* EXTRACTED MATERIAL:
+++
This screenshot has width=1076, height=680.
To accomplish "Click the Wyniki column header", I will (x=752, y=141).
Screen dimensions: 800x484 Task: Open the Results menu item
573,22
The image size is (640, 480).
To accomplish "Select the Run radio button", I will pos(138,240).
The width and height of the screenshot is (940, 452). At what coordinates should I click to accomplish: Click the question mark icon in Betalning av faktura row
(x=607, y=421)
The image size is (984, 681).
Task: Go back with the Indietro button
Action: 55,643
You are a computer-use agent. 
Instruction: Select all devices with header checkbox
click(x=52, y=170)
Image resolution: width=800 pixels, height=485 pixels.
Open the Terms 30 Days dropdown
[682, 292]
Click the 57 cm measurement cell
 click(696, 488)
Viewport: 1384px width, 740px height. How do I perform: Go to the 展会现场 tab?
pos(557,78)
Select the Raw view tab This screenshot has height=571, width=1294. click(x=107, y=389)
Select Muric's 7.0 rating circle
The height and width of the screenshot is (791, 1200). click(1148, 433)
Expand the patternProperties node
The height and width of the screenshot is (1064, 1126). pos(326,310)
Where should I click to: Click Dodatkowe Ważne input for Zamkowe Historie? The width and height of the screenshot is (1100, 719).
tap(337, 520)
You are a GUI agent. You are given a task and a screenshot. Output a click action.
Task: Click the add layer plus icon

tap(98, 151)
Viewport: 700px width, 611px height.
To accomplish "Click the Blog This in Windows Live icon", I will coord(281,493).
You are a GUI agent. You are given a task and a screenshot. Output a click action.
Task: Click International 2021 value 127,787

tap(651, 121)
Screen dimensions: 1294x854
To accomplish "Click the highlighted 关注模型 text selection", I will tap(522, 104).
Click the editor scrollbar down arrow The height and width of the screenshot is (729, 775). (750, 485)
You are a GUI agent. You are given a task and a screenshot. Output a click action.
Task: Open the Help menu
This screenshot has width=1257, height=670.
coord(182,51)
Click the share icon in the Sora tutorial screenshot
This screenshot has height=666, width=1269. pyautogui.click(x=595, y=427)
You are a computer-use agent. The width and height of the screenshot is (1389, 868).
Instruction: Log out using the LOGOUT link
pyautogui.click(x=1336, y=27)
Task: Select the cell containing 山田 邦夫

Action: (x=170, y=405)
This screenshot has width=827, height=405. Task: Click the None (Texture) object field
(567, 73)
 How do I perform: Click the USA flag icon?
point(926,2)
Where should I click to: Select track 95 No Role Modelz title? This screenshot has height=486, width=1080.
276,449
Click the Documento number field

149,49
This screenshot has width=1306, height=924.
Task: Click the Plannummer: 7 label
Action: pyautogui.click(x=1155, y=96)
+++
* TASK DETAILS:
Wherever the string "will" appears in the entries above, list that line.

* SOLVED PROBLEM:
To accomplish "Click the Wyniki column header", I will (x=752, y=141).
To accomplish "Select the Run radio button", I will pos(138,240).
To accomplish "Click the Blog This in Windows Live icon", I will coord(281,493).
To accomplish "Click the highlighted 关注模型 text selection", I will tap(522, 104).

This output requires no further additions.